Evidence of Benefit
Frequency of screening
The optimal frequency and age range for PSA (and DRE) testing are unknown.[61,68,69] Cancer detection rates have been reported to be similar for intervals of 1 to 4 years. With serial annual screening in the PLCO trial, 8% of men with baseline PSA lower than 1 ng/mL had a prostate cancer diagnosis within 2 years. In the same trial, 2-year intervals in screening produced average delays of 5.4 to 6.5 months, while 4-year screening intervals produced average delays of 15.6 months (baseline PSA < 1 ng/mL) to 20.9 months (baseline PSA 3-4 ng/mL). While the authors caution that an optimal prostate screening frequency cannot be determined from these data, they conclude that among men who choose to be screened, these data may provide a context for determining a PSA screening schedule.

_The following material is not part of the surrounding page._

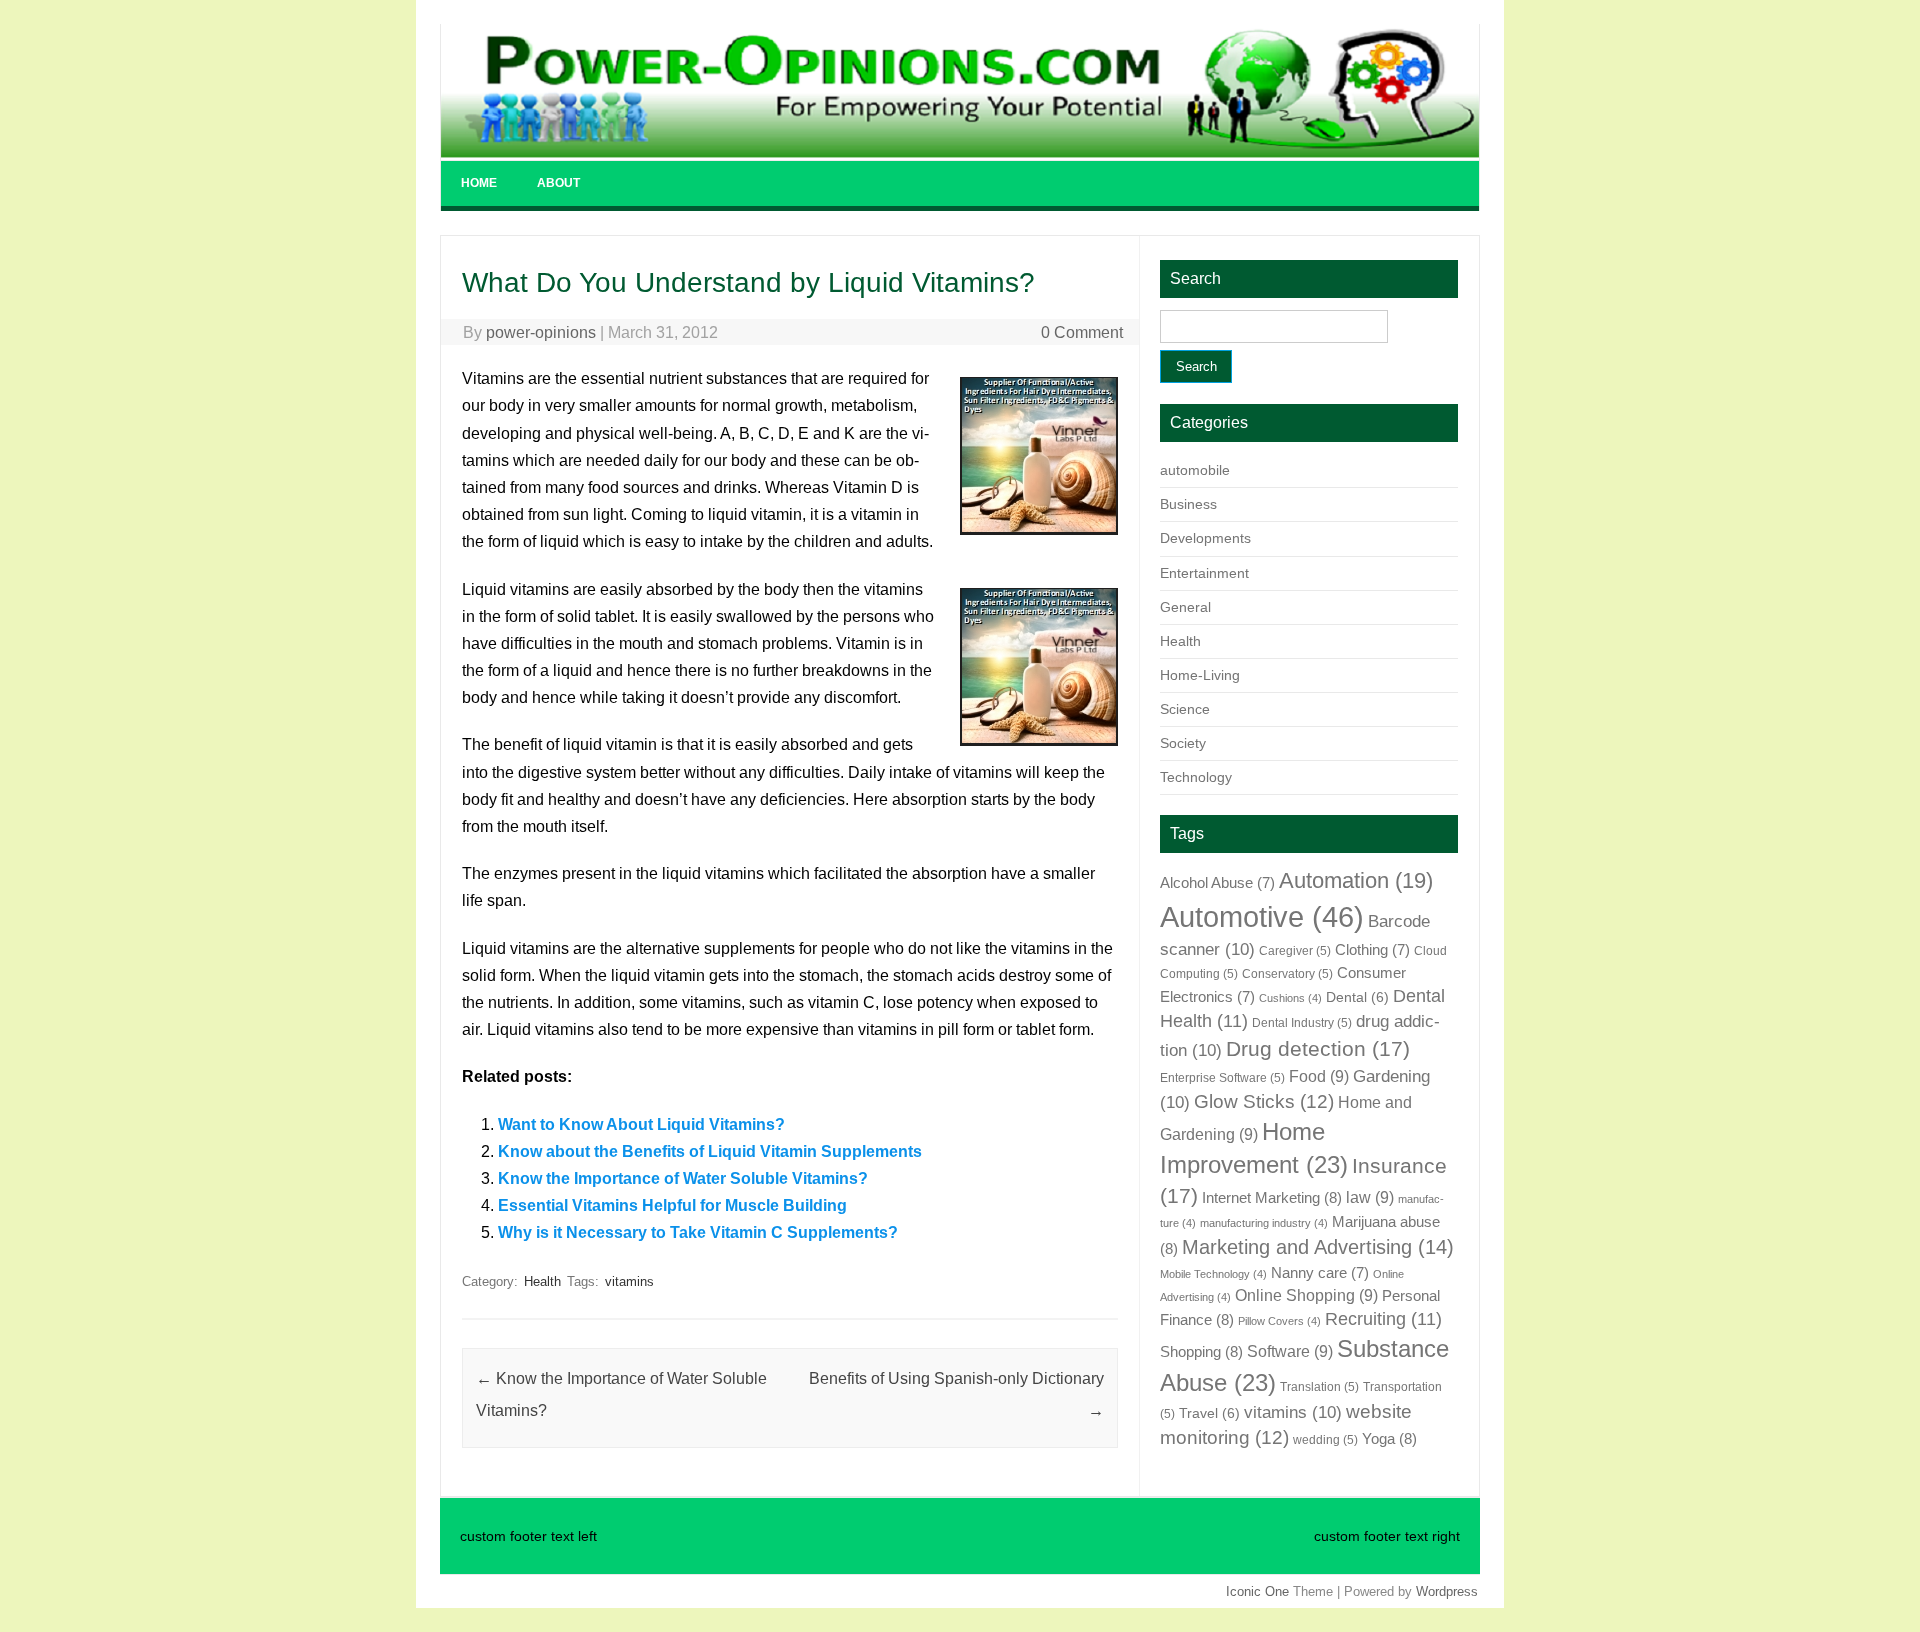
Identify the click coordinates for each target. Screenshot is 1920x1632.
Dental (1357, 997)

A report from the ERSPC trials demonstrated that while more frequent screenings lead to more diagnosed cancers, the detection rates for aggressive interval cancers was very similar with the different screening intervals in place in the two countries reporting (0.11 with a 4-year interval in Rotterdam and 0.12 with a 2-year interval in Gothenburg). The report suggests that mortality outcomes from the ERSPC (2- and 4-year intervals) and PLCO (1-year interval) trials should facilitate a more reliable assessment of the benefits and costs of different screening intervals.
Types of Tumors Detected by Prostate Cancer Screening
Of serious concern with regard to prostate cancer screening is the high background histologic prevalence of the disease. It has been demonstrated that a considerable fraction (approximately one-third) of men in their fourth and fifth decades have histologically evident prostate cancer. Most of these tumors are well-differentiated and microscopic in size. Conversely, evidence suggests that tumors of potential clinical importance are larger and of higher grade. Since the inception of PSA screening, several events have occurred: (1) a contemporaneous but unrelated decrease in detections of transition-zone tumors caused by a fall in the number of transurethral resections of the prostate due to the advent of effective treatment for benign prostatic hyperplasia (including alpha blockers and finasteride); and (2) an increase in detection of peripheral-zone tumors due to the incorporation of TRUS-guided prostate biopsies. Because transition-zone tumors are predominantly low volume and low grade and because peripheral-zone tumors have a preponderance of moderate-grade and high-grade disease, the proportion of higher grade tumors detected by current screening practices has increased substantially. A Detroit study found that between 1989 and 1996, poorly differentiated tumors remained stable and well-differentiated tumors fell in frequency while moderately differentiated disease increased in frequency. The largest rise in incidence was in clinically localized disease. It is now known that systematic changes to the histological interpretation of biopsy specimens by anatomical pathologists has occurred during the PSA screening era (i.e., since about 1985) in the United States. This phenomenon, sometimes called "grade inflation," is the apparent increase in the distribution of high-grade tumors in the population over time but in the absence of a true biological or clinical change. It is possibly the result of an increasing tendency for pathologists to read tumor grade as more aggressive.